6. A sentence containing a simple proposition with something added to explain or qualify it, has the rising inflection at the end of the proposition. The predominance of a favorite stúdy, effects all the subordinate operations of the intellect. No evil is insupportable, but that which is accompanied with a consciousness of wrong.
7. A sentence consisting of two principal members, requires the rising slide at the end of the first member. As there is an essential difference between light and darkness, between pleasure and pain, between sweet and bitter; so, there is an essential difference between virtue and vice.
8. Sentences enumerating particulars, from which a consequence follows, have the rising slide upon the last member of the series. To find the nearest way from truth to truth, or from pur
pose to effect; not to use more instruments when fewer will be sufficient; not to move by wheels and lever what will give way to the naked hand; is the great proof of a vigorous mind: Neither feeble with helpless ignorance, nor overburthened with useless knowledge.
9. When the disjunctive or connects words or clauses, it has the rising infection before and the falling inflection after it. Shall I come to you with a ród? or in love. Is this book yours? or is it mine.
10 The rising slide should generally be used at the last pause but one in a sentence, and the falling slide at the end of it. Our lives, says Seneca, consist either in doing nothing at all, or in doing nothing to the purpose, or in doing nothing that we oùght to do.
11. When negation is opposed to affirmation, the former has the rising, and the latter the falling slide. You were paid to fight not to rail. I did not say a better, but an elder soldier.
12. Supplicatory sentences should be pronounced with the rising inflection on the more expressive words. O God, the Son, Redeemer of the world, have mercy upon us miserable sinners.

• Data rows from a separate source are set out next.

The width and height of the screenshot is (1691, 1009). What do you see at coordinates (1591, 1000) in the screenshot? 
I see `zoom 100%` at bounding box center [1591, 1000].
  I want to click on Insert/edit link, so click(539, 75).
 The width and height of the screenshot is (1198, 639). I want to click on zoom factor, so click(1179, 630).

O God, the Holy Ghost, proceeding from the Father and the Son, have mercy upon us miserable sinners.
13. Authoritative sentences should have the falling slide. Thou shalt do no mùrder. Thou shalt not steal. Thou shalt not commit adultery.
The note of admiration has no peculiar and definite influence on inflection: for, being the sign of passion, it is governed wholly by the feeling which prompted it. We accordingly read exclamatory sentences with either the rising or falling slide, as the emotion they express indicates. How often have disappointments, in their consequences, saved a man from rùin. Ŵhát! might Rome have been taken, had not those men at your gates wanted courage for the attempt? Róme taken while I' was consul!
Respecting the ornamental use of the inflections, I shall say but little. Indeed, upon farther reflection, I shall say nothing. For such is the great diversity of taste, there is no possibility of confining it by definite rules. And rules that are not definite are worse than nothing for children.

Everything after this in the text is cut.